Problem statement: Retype word for word the line containing "Select 'I am in the office' radio button" and each line that follows it in the records below, through the last one, with no pictures.

Source data: Begin

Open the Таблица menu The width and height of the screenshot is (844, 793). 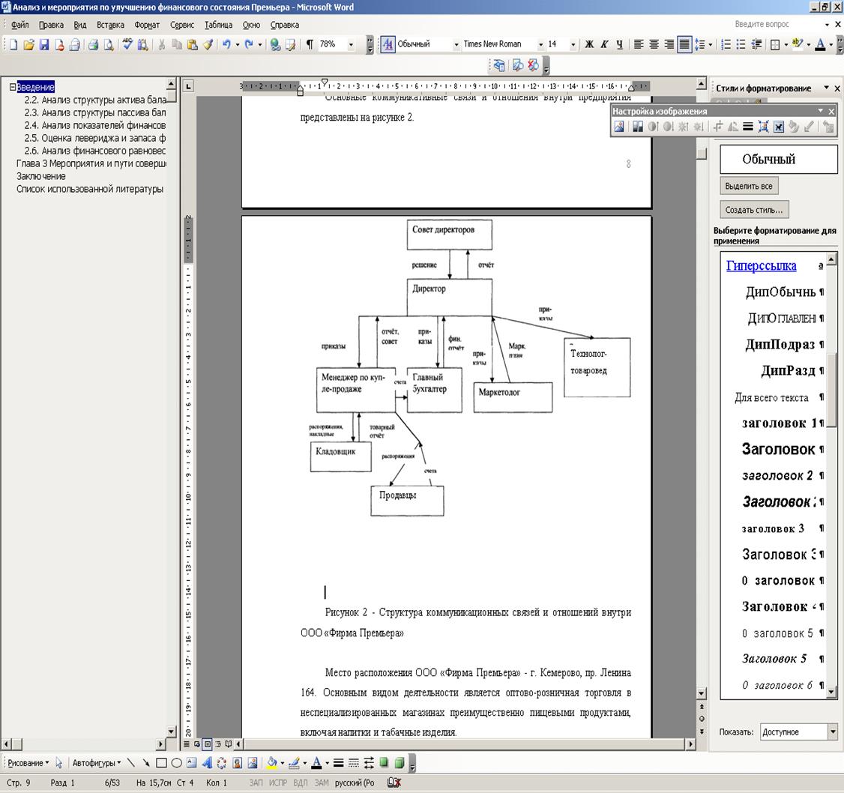(x=218, y=25)
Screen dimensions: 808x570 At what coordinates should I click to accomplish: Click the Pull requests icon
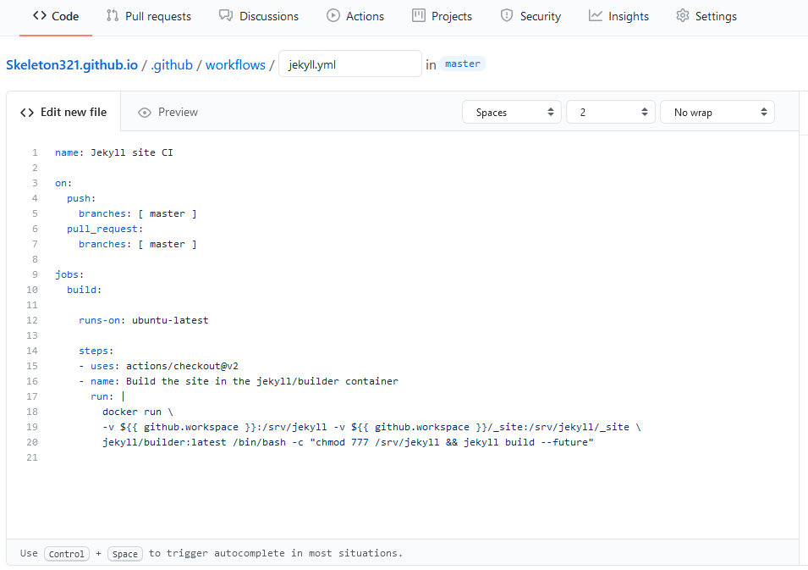(113, 16)
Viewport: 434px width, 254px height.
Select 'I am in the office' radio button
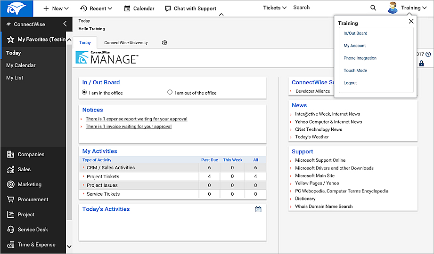tap(85, 93)
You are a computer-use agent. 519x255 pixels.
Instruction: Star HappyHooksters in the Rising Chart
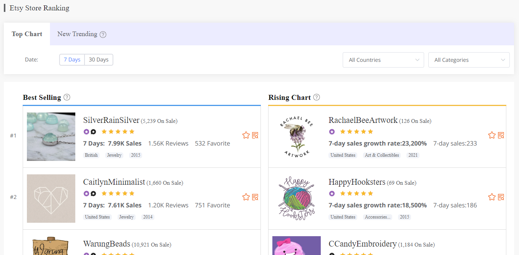pyautogui.click(x=491, y=197)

Source data: End

Solution:
Select 'I am in the office' radio button
tap(85, 93)
You are a computer-use agent. 519x255 pixels.
Instruction: Star HappyHooksters in the Rising Chart
pyautogui.click(x=491, y=197)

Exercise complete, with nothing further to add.